Birinci adamı zayıflatmayan, bilakis güçlü, dirayetli ve baskın gösteren bir kurucu heyetle yola çıktılar.
Eski AK Partililerden Nihat Ergün'le Sadullah Ergin gibi irade koyan, kişisel sorumluluk alan ve duruşunu koruyanlar var aralarında. Hak, özgürlük mücadelesinde her kesimin takdirini kazanmış Mustafa Yeneroğlu ile Ahmet Faruk Ünsal, bağımsız kişiliğini ispat etmiş Edip Uğur'la Mehmet Emin Ekmen gibi isimler de.
Çokça da yeni isme rastlıyorsunuz: 28 Şubat zorbalığına direnişin medya kahramanlarından yazar Gülay Göktürk. Ünlü güvenlik uzmanı Metin Gürcan. Dünyaca tanınmış ekonomist İbrahim Çanakçı. Başarılı kariyer istihbaratçısı ve büyükelçi Abdurrahman Bilgiç. Ülkücü hareketin önde gelenlerinden Ramiz Ongun ve diğerleri...
Yelpaze geniş tutulmuş, Nuh'un gemisi gibi.
Tamamına baktığınızda; 'küskünler, erkekler, emekliler toplanmış' dedirtmemeye, siyasi eğilimde de dengeli bir dağılım gözetmeye dikkat edilmiş.
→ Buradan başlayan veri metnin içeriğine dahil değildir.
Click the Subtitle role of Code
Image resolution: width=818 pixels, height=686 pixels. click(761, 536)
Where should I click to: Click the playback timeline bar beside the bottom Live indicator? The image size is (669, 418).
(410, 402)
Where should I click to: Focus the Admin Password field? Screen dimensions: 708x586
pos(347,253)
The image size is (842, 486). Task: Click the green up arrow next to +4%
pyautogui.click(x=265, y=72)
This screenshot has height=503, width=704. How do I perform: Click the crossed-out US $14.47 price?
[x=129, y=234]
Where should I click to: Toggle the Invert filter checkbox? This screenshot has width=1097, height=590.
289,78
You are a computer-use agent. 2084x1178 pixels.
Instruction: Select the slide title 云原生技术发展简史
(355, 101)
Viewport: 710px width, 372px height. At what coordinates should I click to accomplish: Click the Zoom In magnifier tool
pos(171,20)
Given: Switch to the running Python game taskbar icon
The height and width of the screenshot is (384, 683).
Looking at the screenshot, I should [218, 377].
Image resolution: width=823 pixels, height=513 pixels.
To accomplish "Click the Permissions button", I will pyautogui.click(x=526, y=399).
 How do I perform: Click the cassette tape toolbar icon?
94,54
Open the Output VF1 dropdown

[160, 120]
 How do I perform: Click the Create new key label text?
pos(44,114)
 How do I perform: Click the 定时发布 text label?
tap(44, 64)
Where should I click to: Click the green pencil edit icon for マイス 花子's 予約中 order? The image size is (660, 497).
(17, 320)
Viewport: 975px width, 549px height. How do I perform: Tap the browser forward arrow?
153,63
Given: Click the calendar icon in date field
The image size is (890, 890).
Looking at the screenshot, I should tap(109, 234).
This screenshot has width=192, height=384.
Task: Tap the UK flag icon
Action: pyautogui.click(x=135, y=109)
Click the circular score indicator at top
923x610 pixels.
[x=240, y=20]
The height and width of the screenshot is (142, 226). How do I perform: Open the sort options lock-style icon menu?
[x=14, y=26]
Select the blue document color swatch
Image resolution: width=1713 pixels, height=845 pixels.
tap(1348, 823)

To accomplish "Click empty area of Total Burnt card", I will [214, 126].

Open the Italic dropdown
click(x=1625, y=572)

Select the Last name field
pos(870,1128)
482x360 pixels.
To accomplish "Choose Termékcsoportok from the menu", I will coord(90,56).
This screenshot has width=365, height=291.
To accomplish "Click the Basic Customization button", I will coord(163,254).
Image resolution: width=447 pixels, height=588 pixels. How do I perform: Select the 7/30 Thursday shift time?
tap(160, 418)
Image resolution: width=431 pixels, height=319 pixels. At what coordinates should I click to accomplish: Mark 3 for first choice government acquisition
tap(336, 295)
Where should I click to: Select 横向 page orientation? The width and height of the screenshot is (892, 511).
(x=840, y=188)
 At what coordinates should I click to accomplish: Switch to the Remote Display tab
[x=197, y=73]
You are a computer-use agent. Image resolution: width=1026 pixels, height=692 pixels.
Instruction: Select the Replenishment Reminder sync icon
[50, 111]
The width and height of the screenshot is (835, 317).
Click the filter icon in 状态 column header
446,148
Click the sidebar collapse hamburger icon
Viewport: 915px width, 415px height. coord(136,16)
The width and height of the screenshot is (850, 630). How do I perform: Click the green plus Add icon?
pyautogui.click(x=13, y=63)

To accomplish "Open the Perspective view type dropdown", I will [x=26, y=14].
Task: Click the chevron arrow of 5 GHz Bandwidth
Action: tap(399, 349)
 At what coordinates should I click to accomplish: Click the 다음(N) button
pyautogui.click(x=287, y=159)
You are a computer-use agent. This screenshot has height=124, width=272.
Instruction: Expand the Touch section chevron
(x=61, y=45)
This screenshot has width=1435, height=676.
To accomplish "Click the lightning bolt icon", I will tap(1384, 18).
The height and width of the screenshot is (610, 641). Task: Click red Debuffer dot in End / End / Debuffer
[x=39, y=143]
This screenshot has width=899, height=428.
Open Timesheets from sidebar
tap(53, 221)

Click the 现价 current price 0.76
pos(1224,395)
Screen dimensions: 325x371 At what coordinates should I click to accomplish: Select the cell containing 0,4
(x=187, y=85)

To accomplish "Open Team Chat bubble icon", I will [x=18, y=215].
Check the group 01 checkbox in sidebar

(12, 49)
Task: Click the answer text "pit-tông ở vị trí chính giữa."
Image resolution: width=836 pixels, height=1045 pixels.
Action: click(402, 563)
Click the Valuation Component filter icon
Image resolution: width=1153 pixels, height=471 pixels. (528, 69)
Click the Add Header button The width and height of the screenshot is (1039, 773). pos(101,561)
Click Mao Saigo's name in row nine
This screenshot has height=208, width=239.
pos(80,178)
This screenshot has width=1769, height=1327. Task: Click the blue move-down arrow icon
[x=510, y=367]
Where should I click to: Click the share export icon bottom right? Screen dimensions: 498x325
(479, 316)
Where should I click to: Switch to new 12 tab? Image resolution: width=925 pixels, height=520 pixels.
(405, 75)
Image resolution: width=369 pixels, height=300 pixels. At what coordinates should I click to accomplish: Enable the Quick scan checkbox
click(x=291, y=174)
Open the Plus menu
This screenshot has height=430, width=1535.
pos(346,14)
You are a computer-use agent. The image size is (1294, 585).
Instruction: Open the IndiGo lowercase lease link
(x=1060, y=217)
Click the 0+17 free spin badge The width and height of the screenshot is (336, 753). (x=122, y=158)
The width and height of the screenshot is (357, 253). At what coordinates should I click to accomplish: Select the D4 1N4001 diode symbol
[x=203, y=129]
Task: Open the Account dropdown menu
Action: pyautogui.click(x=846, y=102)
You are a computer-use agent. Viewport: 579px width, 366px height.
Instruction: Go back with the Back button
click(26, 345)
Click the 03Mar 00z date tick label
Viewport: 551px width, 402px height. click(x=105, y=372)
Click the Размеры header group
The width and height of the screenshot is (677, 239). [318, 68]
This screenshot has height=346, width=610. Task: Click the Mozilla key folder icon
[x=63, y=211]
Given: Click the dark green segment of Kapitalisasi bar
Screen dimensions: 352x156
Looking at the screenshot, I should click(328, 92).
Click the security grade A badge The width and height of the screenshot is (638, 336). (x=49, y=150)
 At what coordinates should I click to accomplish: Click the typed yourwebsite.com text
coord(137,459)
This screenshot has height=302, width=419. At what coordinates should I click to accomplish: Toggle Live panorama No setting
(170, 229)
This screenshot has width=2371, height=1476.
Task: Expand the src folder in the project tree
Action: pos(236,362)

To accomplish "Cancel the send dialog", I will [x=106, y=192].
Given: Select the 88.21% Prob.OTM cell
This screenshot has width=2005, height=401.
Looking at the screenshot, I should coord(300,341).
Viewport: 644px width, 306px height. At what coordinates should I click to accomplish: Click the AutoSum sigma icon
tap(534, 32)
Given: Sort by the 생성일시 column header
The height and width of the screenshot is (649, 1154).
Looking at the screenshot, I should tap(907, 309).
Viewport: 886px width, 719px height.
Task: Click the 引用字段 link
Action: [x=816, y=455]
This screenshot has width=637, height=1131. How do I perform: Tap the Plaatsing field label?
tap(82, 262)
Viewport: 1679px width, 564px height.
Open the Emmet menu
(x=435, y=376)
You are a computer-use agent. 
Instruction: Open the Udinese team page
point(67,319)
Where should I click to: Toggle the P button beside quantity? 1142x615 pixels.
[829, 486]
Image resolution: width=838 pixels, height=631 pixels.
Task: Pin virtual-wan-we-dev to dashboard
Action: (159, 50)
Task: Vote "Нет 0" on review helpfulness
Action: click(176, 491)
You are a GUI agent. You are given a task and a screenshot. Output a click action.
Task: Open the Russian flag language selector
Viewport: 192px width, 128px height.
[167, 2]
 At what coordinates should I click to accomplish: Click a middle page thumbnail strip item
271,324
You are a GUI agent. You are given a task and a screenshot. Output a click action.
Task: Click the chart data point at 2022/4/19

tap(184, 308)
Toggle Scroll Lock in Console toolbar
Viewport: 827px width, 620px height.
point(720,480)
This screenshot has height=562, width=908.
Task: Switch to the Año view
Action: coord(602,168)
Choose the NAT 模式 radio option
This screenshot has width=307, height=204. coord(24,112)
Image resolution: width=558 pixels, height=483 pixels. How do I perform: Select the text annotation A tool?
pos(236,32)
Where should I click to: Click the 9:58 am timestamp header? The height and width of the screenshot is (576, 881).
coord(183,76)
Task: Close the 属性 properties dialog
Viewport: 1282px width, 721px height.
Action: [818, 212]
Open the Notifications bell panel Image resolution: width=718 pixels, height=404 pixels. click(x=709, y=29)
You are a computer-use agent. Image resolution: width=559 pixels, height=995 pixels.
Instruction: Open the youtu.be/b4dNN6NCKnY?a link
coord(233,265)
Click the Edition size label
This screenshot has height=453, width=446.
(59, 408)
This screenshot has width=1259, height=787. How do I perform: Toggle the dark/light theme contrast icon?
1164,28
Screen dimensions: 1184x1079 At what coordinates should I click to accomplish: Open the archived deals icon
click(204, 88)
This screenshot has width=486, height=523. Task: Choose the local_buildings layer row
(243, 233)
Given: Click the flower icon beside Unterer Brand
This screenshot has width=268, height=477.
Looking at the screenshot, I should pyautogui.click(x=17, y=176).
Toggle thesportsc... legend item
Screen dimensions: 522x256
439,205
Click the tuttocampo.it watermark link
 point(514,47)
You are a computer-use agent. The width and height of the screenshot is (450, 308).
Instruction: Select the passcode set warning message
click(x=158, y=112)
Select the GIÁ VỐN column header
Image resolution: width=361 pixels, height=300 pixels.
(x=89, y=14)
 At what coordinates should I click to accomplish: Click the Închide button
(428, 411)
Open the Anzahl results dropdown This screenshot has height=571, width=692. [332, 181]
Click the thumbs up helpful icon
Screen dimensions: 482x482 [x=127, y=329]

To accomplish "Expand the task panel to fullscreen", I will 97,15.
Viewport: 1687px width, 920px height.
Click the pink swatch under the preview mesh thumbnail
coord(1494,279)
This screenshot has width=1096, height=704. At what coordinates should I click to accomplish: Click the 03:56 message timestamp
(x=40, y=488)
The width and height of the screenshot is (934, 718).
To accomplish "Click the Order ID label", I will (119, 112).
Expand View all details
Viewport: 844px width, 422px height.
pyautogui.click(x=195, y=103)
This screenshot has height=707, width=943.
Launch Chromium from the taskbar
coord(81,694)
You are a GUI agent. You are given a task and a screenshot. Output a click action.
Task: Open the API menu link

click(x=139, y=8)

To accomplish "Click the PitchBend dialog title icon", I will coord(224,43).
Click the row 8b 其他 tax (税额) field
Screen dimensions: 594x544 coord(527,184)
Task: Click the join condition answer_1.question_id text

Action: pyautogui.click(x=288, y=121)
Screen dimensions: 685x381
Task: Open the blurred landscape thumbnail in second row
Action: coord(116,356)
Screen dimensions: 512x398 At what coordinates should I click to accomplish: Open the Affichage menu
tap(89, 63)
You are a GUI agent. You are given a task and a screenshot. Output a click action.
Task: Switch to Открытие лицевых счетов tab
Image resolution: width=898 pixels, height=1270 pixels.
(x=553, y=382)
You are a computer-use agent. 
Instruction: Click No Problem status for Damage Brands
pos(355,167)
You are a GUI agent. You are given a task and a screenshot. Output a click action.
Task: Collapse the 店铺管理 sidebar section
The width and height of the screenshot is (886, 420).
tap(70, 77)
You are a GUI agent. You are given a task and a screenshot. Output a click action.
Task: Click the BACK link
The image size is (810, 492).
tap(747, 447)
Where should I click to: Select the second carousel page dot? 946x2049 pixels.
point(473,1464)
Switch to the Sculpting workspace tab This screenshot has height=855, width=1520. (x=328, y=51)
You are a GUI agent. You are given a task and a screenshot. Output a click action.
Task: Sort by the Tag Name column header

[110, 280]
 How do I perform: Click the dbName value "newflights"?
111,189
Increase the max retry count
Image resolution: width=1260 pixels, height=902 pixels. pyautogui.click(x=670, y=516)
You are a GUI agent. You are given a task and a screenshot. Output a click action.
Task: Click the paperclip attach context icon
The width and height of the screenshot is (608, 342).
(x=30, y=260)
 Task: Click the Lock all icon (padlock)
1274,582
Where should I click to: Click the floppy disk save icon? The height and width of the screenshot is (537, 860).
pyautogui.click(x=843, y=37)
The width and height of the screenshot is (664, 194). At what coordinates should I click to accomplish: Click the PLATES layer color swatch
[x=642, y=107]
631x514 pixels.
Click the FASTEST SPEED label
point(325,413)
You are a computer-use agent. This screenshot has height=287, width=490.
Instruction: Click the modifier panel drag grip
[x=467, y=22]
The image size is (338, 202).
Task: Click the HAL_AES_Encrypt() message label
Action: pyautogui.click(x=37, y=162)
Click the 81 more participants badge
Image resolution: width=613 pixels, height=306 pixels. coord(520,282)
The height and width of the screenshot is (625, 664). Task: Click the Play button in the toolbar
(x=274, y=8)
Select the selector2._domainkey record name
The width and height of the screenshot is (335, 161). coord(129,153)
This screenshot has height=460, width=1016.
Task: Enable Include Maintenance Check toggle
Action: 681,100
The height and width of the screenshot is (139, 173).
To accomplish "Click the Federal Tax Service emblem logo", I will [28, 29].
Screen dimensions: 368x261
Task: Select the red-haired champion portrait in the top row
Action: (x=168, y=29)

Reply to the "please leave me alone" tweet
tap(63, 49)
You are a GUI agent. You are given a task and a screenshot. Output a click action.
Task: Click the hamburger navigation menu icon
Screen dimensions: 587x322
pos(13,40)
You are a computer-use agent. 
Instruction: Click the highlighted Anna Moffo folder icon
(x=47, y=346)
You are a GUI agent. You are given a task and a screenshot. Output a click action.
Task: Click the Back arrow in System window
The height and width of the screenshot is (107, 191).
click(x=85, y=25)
11. Cumhurbaşkanı Abdullah Gül'e yakınlığıyla bilinenlerden liste dışı kalanlar, özellikle göze çarpıyor. Aralarının açıldığına bile yorulacak kadar...
Fakat hukuklarının bu sebeple zedelendiği spekülasyonlarını fazla ciddiye almayın.
Babacan, 'kimsenin adamı' olmayanlardan kendi ekibini seçmiş denebilir sadece. Aksini düşündürtecek isimlerden, dolayısıyla gölge düşürtmekten uzak durmak istemiş.
Gül'ün de bundan alındığını, rahatsızlık duyduğunu sanmam. Davul kimin boynundaysa tokmağın da onun elinde olmasını anlayış ve saygıyla karşılamıştır.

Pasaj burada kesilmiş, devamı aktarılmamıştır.